Marveling and Wincing During Doha Jaunt
Elsewhere, cultural centers and significant building projects continue. A day spent touring around town left me equally marveling at the ambition and effort, and also wincing at the overly “global village” architecture and designs at the Pearl development. It’s as if the country is awkwardly pillaging a buffet of different styles and cultures, and placing them on a man-made archipelago (Spanish village, anyone?).
Esteemed urban studies writer Jane Jacobs wouldn’t exactly be smiling at some of the city planning. There’s a huge opportunity for more thoughtful, tasteful global brands, restaurants and chains to come to Doha rather than the predictable global chain fare. This nuance and taste would change the dynamic of the city immensely, and make it feel less like an overblown mall and more of a global, cosmopolitan hub.
The pace of construction has come with significant human rights concerns raised by groups like Human Rights Watch.
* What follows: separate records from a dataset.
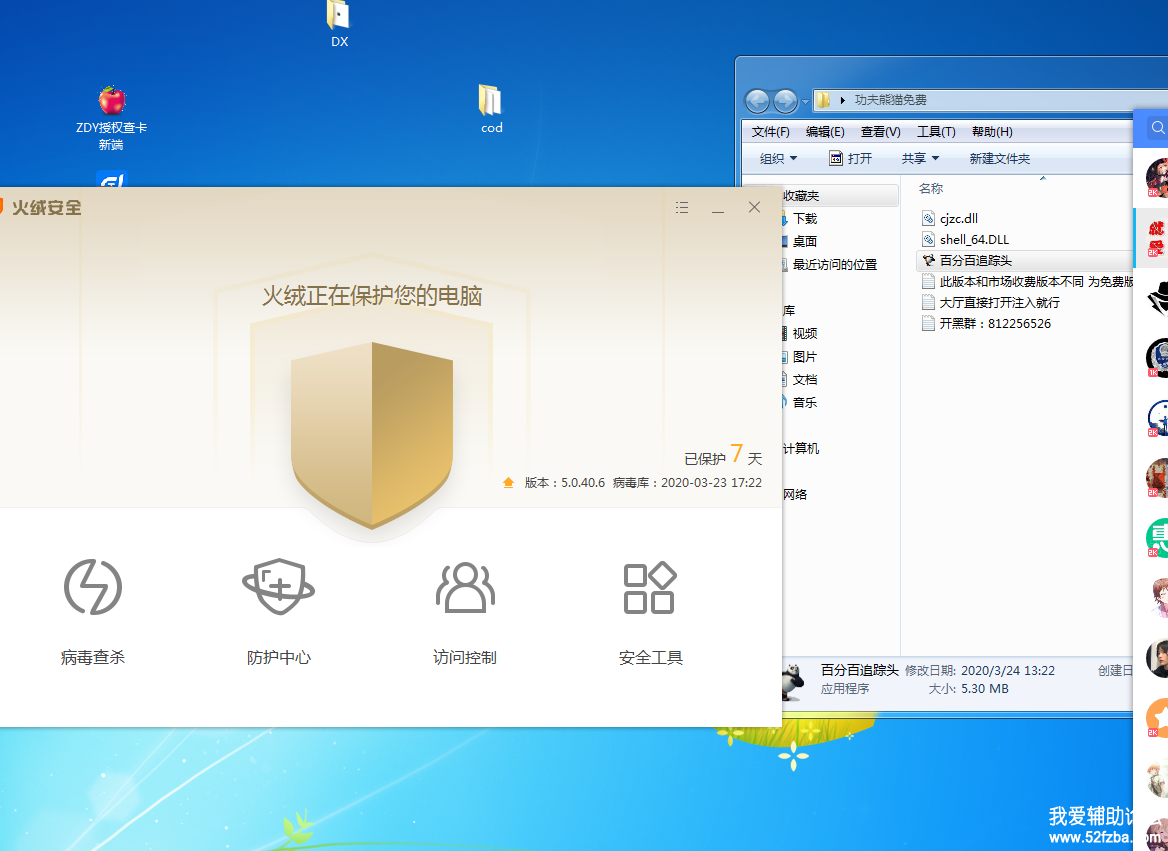Select 下载 in the favorites pane
Screen dimensions: 1168x851
click(x=804, y=219)
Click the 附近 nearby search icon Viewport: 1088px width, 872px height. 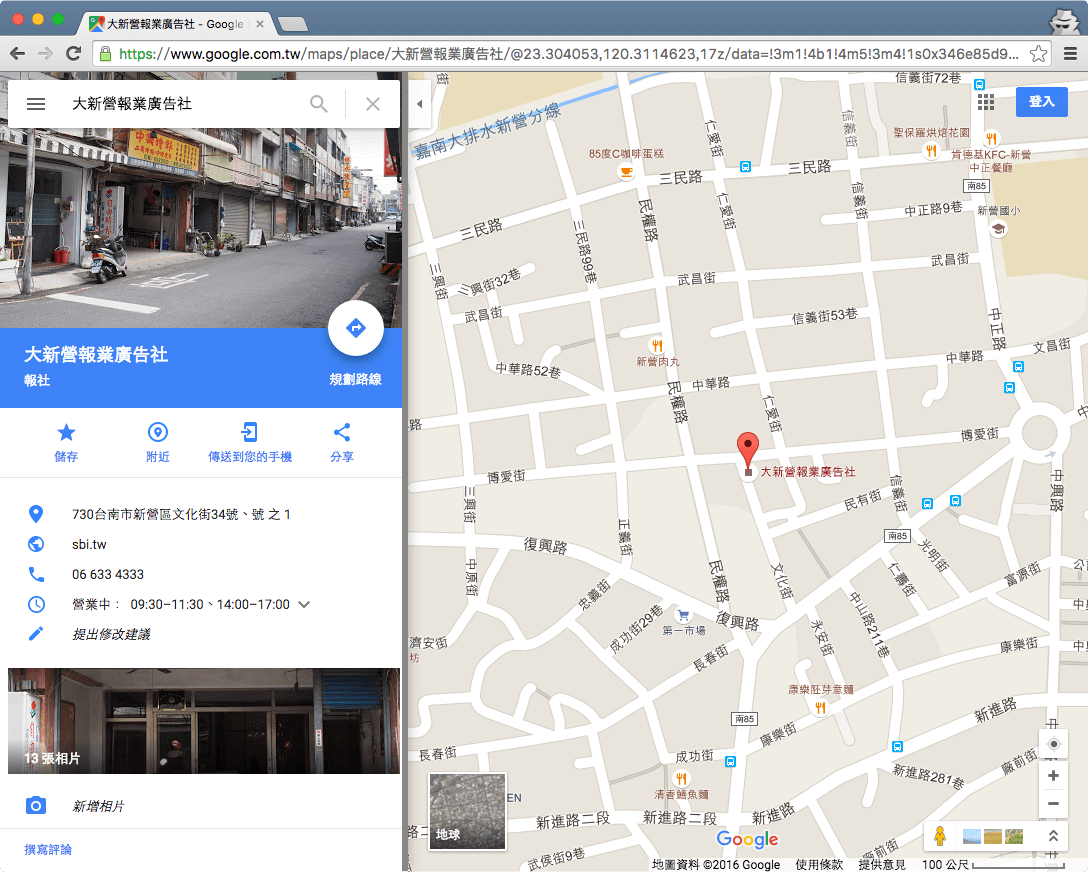tap(157, 433)
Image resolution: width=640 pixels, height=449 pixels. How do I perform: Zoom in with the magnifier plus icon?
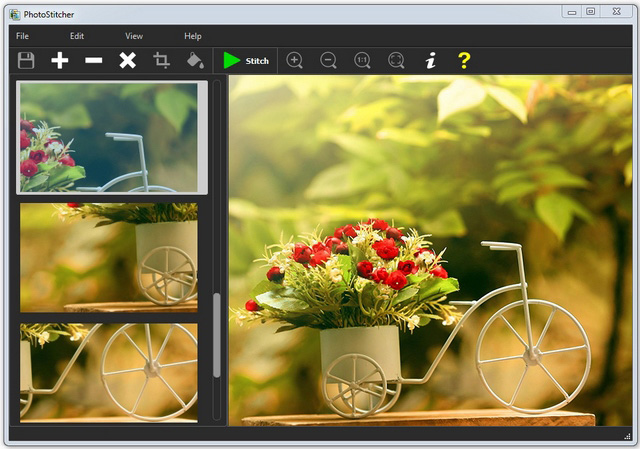coord(295,61)
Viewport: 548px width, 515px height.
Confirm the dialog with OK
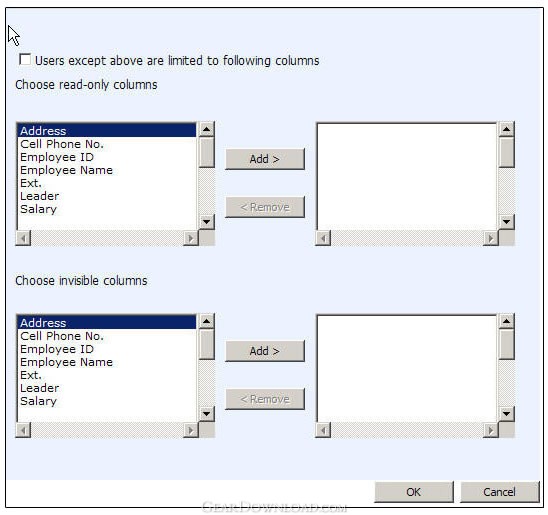pyautogui.click(x=413, y=492)
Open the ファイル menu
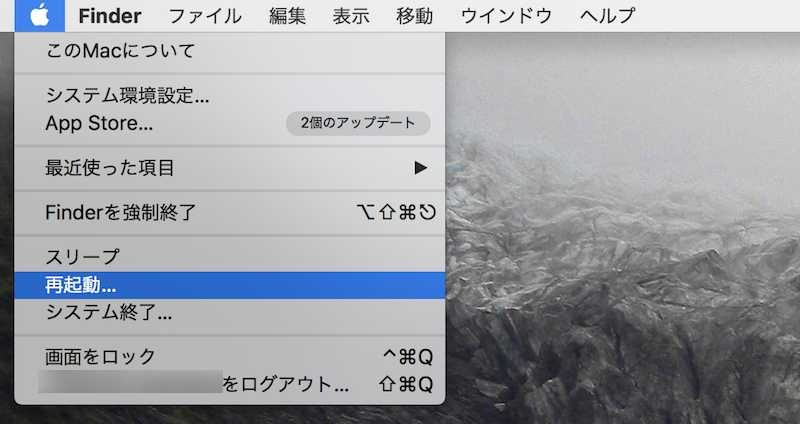This screenshot has width=800, height=424. (x=204, y=16)
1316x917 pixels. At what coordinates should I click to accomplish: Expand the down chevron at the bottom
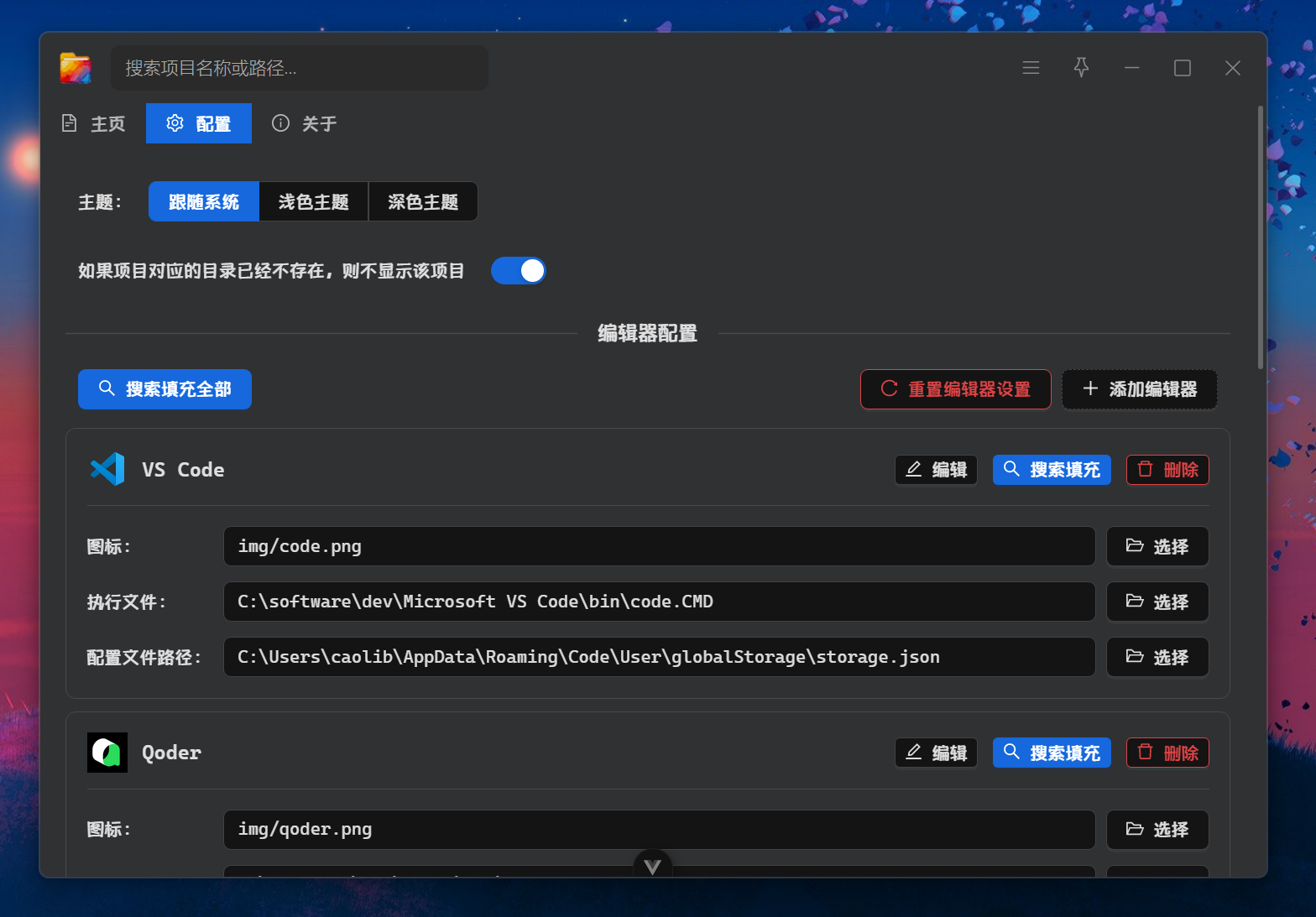click(653, 866)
Qatar has responded by introducing a minimum wage for migrant workers, announced last week, and has also brought other reforms such as stopping employers from preventing workers to leave freely.
The state had previously operated under a “kafala” system, where employers have had a tremendous amount of power over how their employees live and move.
All in all, Qatar is a fascinating lens to look at the world. A million factors are colliding at once, and the tectonic plates are rubbing together in a very interesting way.
The state is both full of the future — positive and dystopian — tinged with a Bedouin past that still imbues parts of its thinking,
Qatar serves as an interesting crossroads where global capitalism brushes shoulders with expat Egyptian clerics, Syrian exiles, Libyan islamists and countless other nationalities traveling from impoverished hometowns to make some sort of dream come true.
There’s good and bad, there’s progress and pain, but it is undoubtedly interesting to closely observe under a scorching Gulf sun.